**ИСХОДНЫЙ ТЕКСТ**
▽

Так уже было – для тех, кто помнит – во времена СССР, когда обладатели «краснокожей паспортины» на Западе должны были в самом простом повседневном общении преодолевать первый барьер недоверия и объяснять, что, как пел в то время Стинг: «Русские тоже любят своих детей».
Русских снова начинают опасаться. Проблема не в пропаганде, как считают в Москве, привычной к тому, что газеты, а уж тем более ТВ, просто так ничего не скажут. Западные журналисты были и в Гори, и в Цхинвали, по крайней мере, пока Южная Осетия не закрылась от мира и перестала пускать прессу, НКО вроде «Врачей без границ» и дипломатов, и добросердечная европейская публика готова жалеть всех – тем более что грузин и осетин она не очень различает. Проблема не в политиках, особенно в Италии, где Берлускони, чтобы не огорчить «друга Владимира» (и не признать, что он в нем ошибся), вообще отмалчивался две недели и даже не послал своего министра иностранных дел на саммит ЕС. Министр остался на Мальдивах и оправдывался, что современные средства связи позволяют ему работать откуда угодно, а на следующем саммите яростно защищал Совет Россия – НАТО, созданный в свое время под патронажем итальянского премьера, за что заслужил похвалу от Дмитрия Рогозина. Правда, совет на следующий же день заблокировала сама Москва, но вряд ли в Европе можно отыскать более пророссийски настроенное правительство.
Интеллигенция же вообще симпатизирует России, исходя из того, что враг Америки всегда прав по определению.

△

**ЗАДАНИЕ**
Выпишите из исходного текста все названия городов. Приведенные далее строки для работы не понадобятся.

**ПРИВЕДЕННЫЕ СТРОКИ**
▽

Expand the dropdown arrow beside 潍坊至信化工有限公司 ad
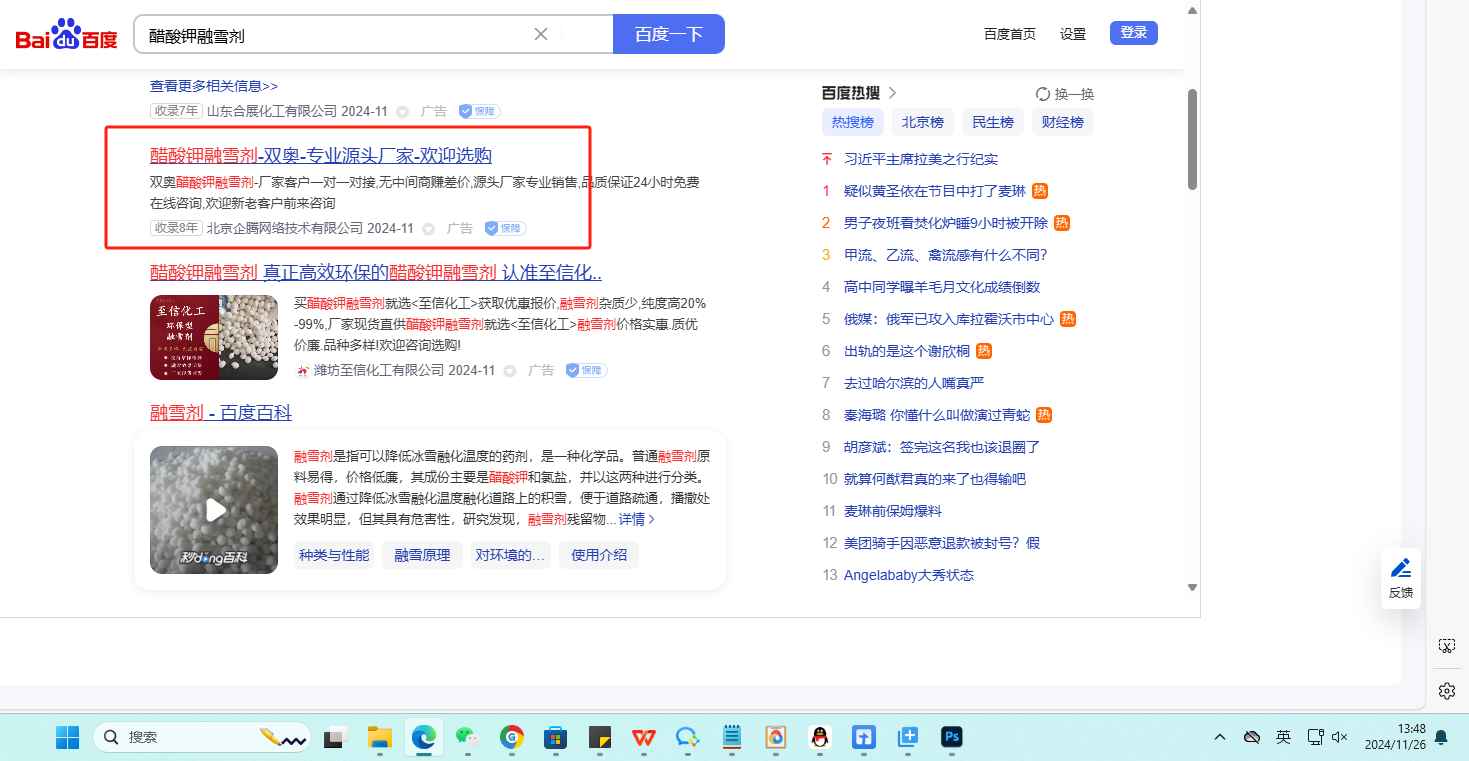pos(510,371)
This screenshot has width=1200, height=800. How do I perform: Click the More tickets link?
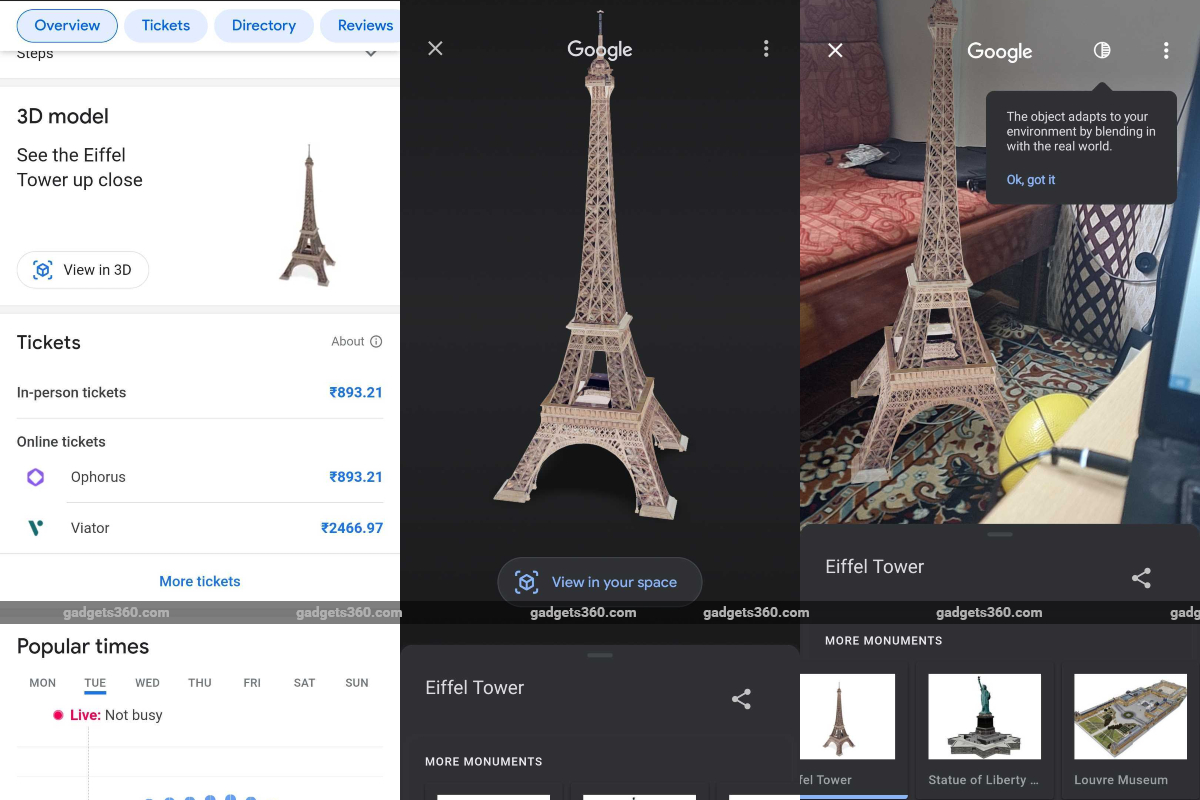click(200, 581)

△
▽

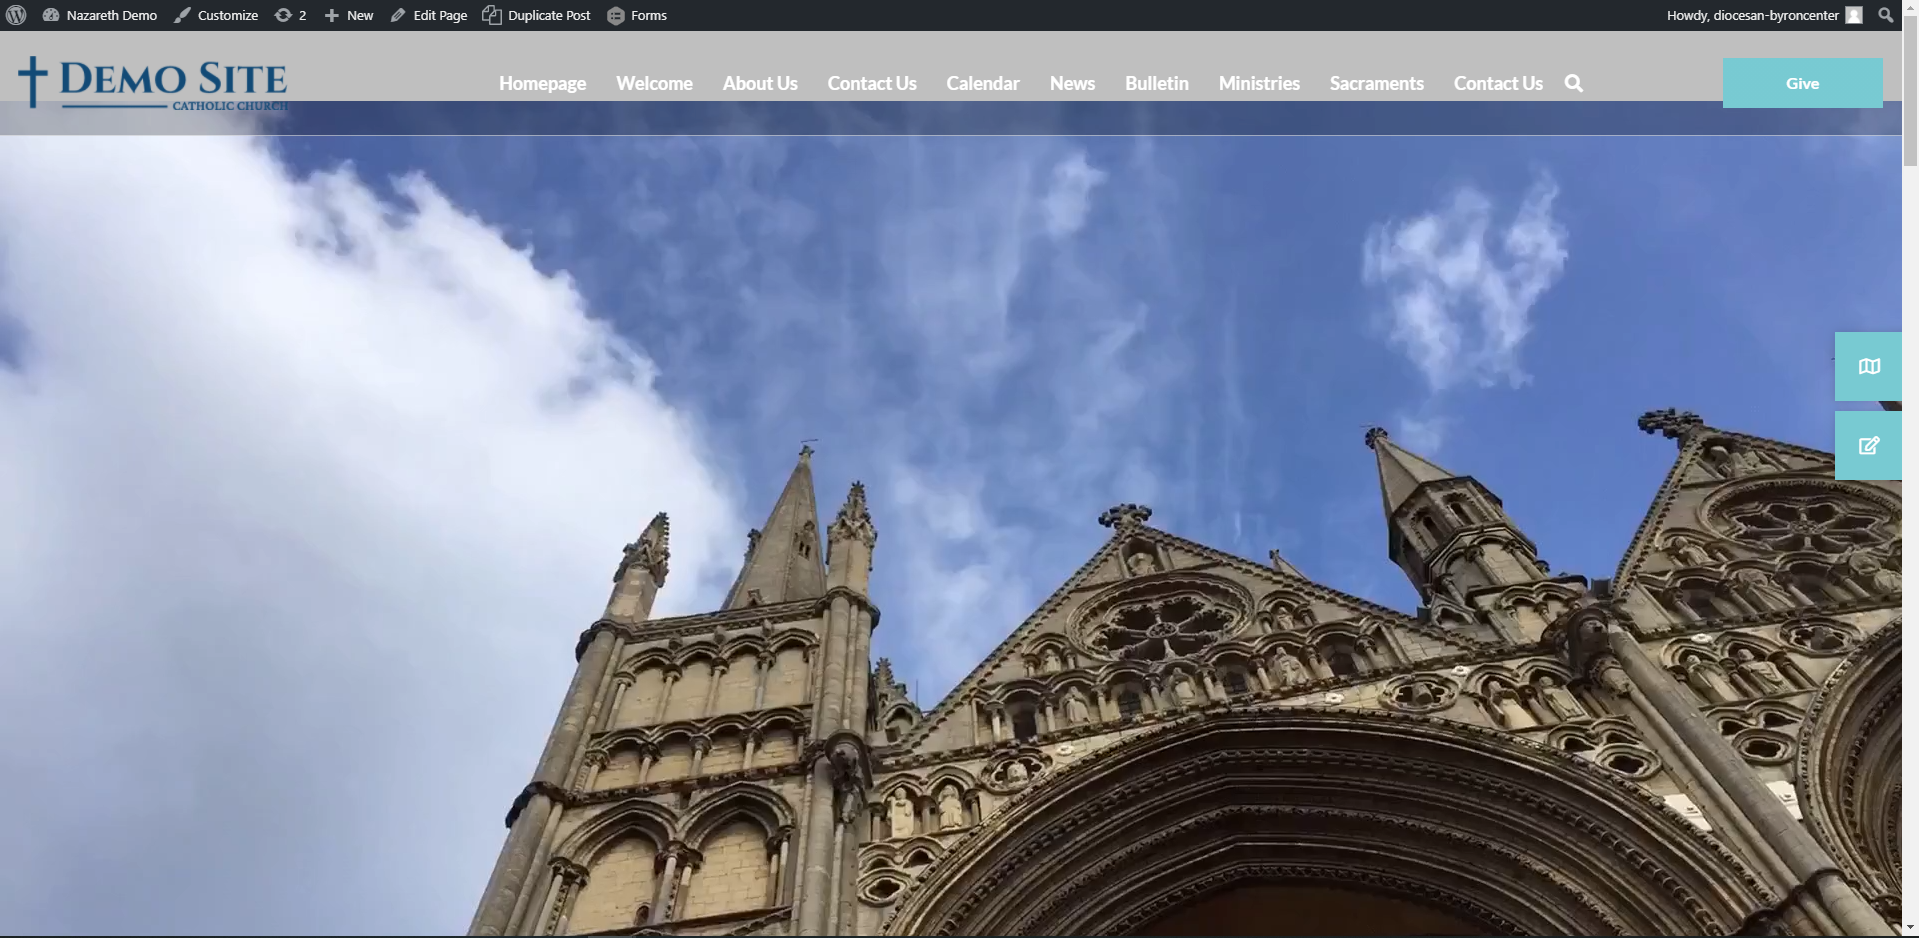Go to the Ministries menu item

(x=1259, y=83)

△

**ОТВЕТ**
Москва, Гори, Цхинвали